Assim, quando excedido o free time, ocorre a sobreestadia ou a demurrage do container, incidindo a cobrança de valores por cada dia de atraso na devolução do equipamento.
À propósito, insta dizer que estes valores poderão estar previamente fixados em contrato e tabela pública emitida pelo transportador marítimo, ou ainda, poderão ser estabelecidos judicialmente em caso de demandas ajuizadas pelo armador.
Ademais, imperioso destacar que nas demandas judiciais para a cobrança de demurrage de contêiner, surgiu um debate acerca da sua natureza jurídica, sendo defendido por uma corrente a natureza indenizatória e por outra, a natureza jurídica como sendo de cláusula penal.
Explica-se que a discussão se deu pelo fato de que na tese de natureza jurídica de cláusula penal, os valores estariam limitados ao valor da obrigação principal, em razão da sua natureza de verba acessória. Por outro lado, a tese da natureza jurídica indenizatória defende que não há um teto fixado, ou seja, é possível que os valores sejam negociados livremente entre as partes.
Com isto, o Superior Tribunal de Justiça consolidou a natureza jurídica da demurrage como indenizatória, ou seja, a cobrança da demurrage é utilizada como forma de reparo dos danos causados pelo atraso na devolução do contêiner ao seu proprietário.
Ocorre que, ao ser declarada a natureza jurídica da demurrage como indenizatória, as demandas são ajuizadas com valores significativos e, em diversas ocasiões, o atraso da devolução da unidade de contêiner ao armador decorre da parametrização da mercadoria no temido canal vermelho.
Como muitos sabem, quando a Receita Federal direciona a carga para o canal vermelho, significa que o desembaraço aduaneiro ocorrerá somente após conferência documental e física da carga, ou seja, a unidade de contêiner e a carga ficam retidas junto ao canal vermelho pela Receita Federal, para cumprimento de exigências fiscais.
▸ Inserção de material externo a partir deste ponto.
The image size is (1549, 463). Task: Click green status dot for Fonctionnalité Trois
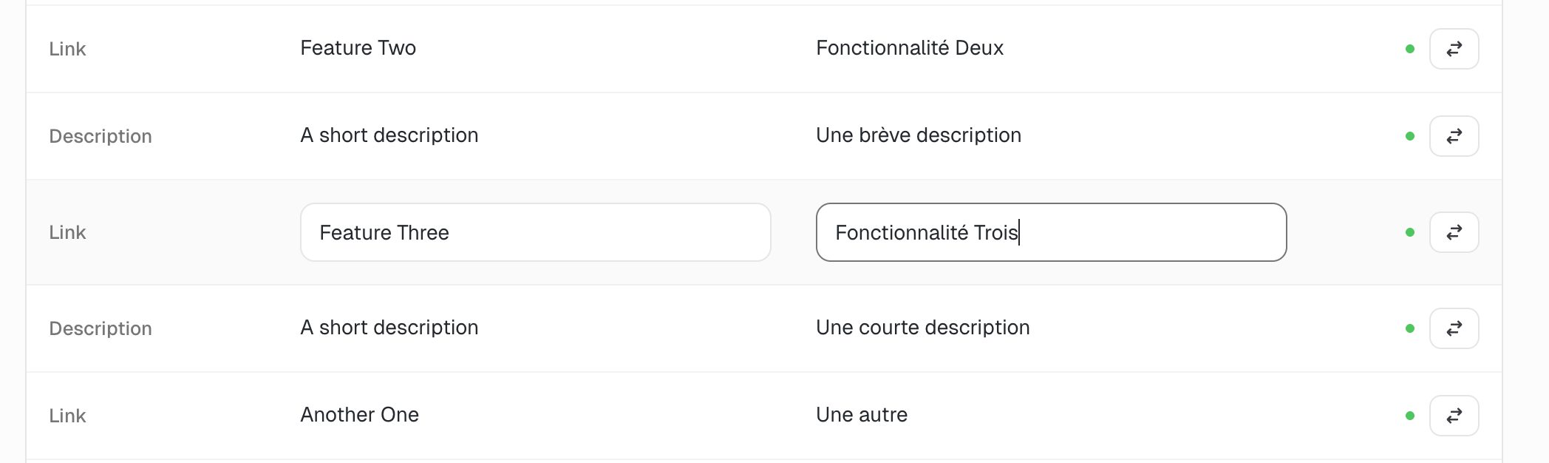(x=1409, y=232)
Porém, nestas situações, o processo de conferência poderá demorar muito, extrapolando o free time estabelecido no contrato de transporte marítimo e, logicamente, o armador iniciará seus procedimentos de cobrança em face do importador por demurrage de contêiner.
Frente ao exposto, observa-se que o armador direcionará sua cobrança em face de parte diversa daquela que efetivamente deu causa à demora na devolução do container e, ainda, na ausência de adimplemento amigável, ajuizará ação de cobrança pela demurrage de contêiner, cujo valor da causa poderá ser elevado, onerando excessivamente o importador.
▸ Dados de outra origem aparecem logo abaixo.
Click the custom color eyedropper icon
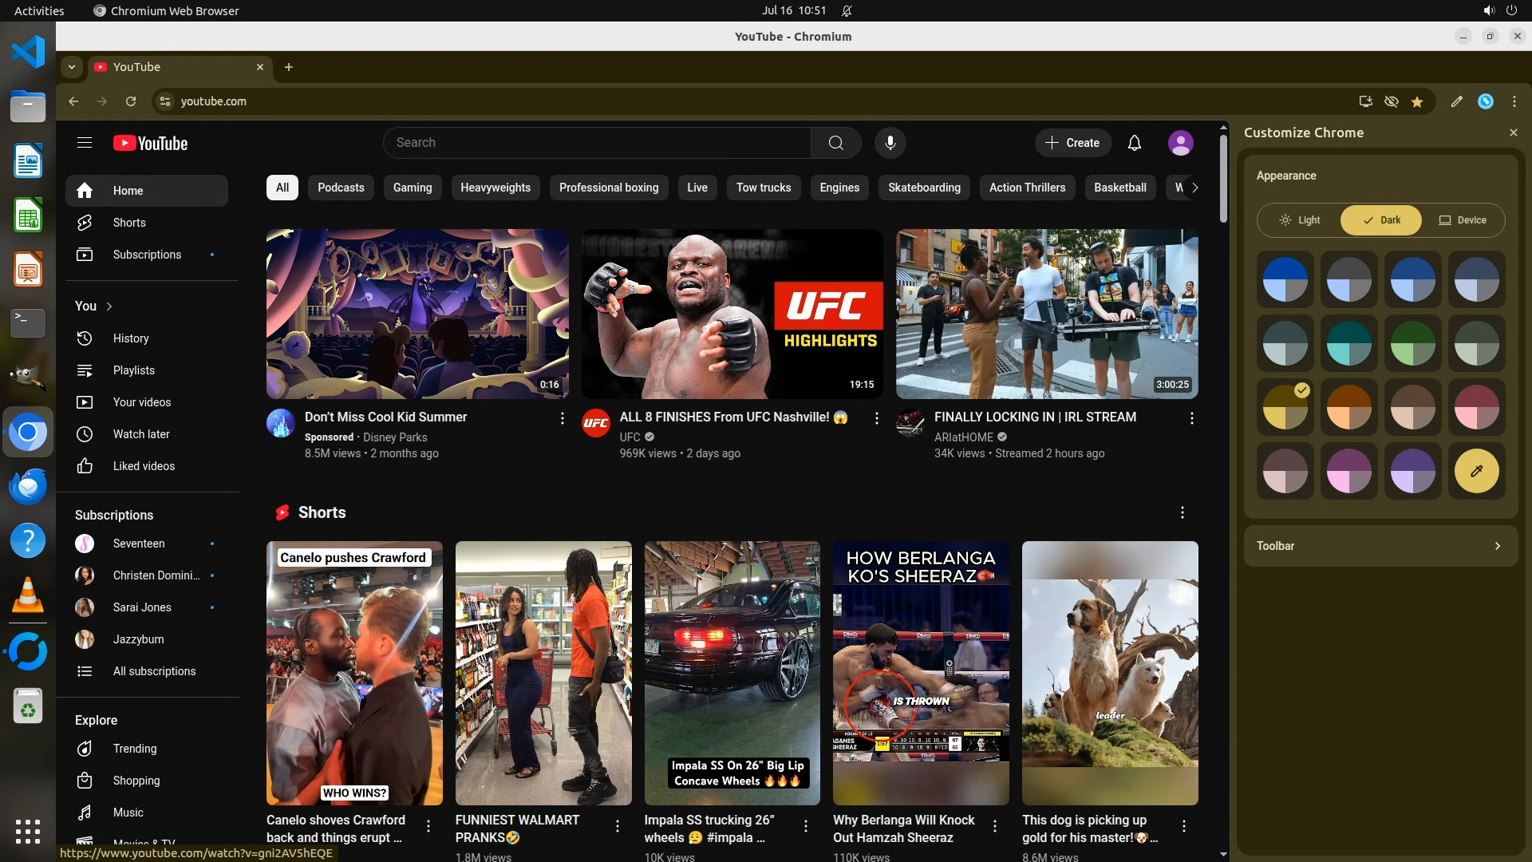 [x=1476, y=471]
Em análise da jurisprudência, nota-se que basta a simples demonstração da mora na devolução do contêiner para que a responsabilidade de pagamento recaia sobre o importador, ainda que a causa efetiva da mora seja oriunda de entraves burocráticos ocasionados pelo próprio poder público.
Portanto, diante da posição fragilizada do importador, além do monitoramento minucioso da movimentação da carga= quando esta se encontra parametrizada no canal vermelho, o adequado é solicitar o suporte jurídico para que seja apresentada a medida cabível, administrativa ou judicial, para que o free time seja suspenso e, por consequência, afastada a incidência de multa por demurrage de contêiner.